Task requirements -
Word for word, restate the lines of the data below between those holding "Where should I" and "Task: Open the 中文 language selector", inclusive; pictures do not belong in the copy.
Dataset content START
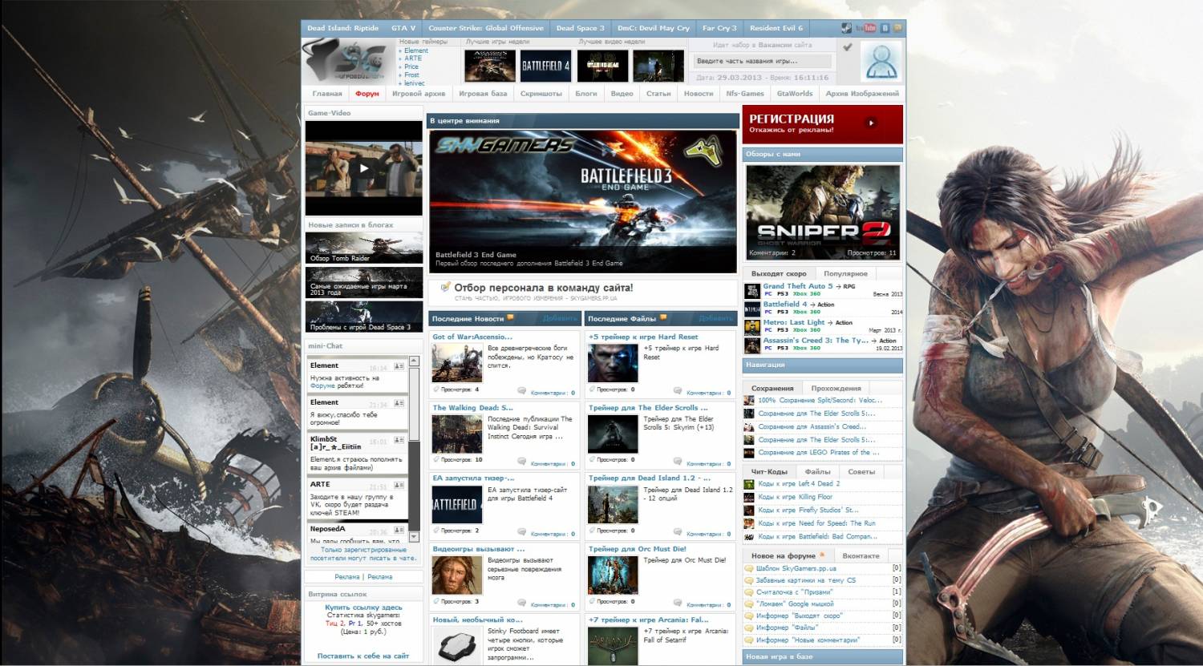Image resolution: width=1203 pixels, height=666 pixels.
Task: Click comments bubble icon under God of War news
Action: 522,392
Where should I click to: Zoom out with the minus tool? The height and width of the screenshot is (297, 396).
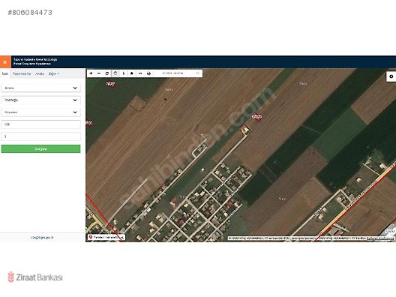coord(99,74)
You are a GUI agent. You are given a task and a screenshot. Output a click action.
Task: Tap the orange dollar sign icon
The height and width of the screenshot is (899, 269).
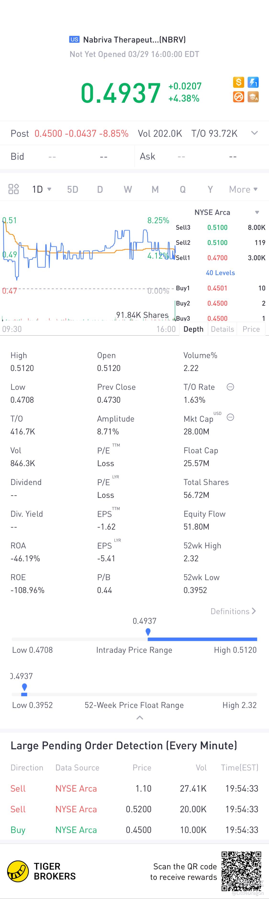[x=239, y=82]
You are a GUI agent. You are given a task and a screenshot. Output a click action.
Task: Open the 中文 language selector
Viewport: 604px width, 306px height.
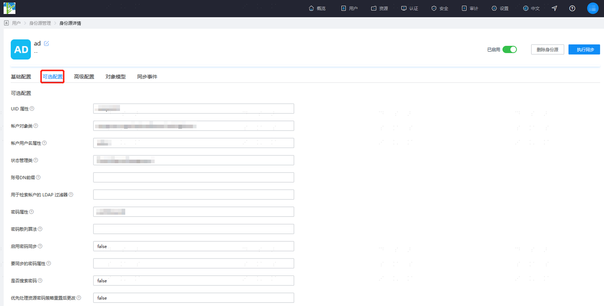click(532, 8)
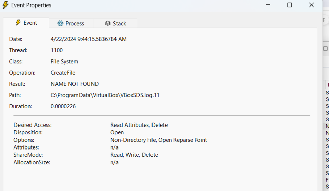Minimize the Event Properties window
Screen dimensions: 329x191
(x=268, y=5)
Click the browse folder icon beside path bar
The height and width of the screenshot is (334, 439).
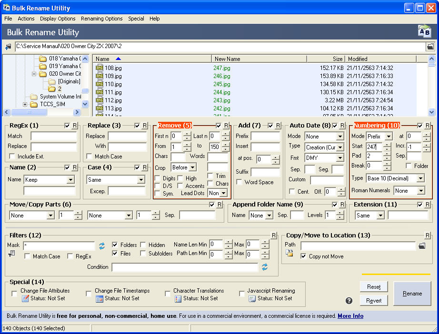coord(430,47)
Dataset content END
Written response -
Where should I click to: Zoom out with the minus tool? The height and width of the screenshot is (297, 396).
coord(99,74)
You are a GUI agent. You are given a task and a screenshot. Output a click action.
Task: Tap the orange dollar sign icon
The height and width of the screenshot is (899, 269).
[x=239, y=82]
You are a GUI agent. You are given a task and a screenshot. Output a click action.
Task: Open the 中文 language selector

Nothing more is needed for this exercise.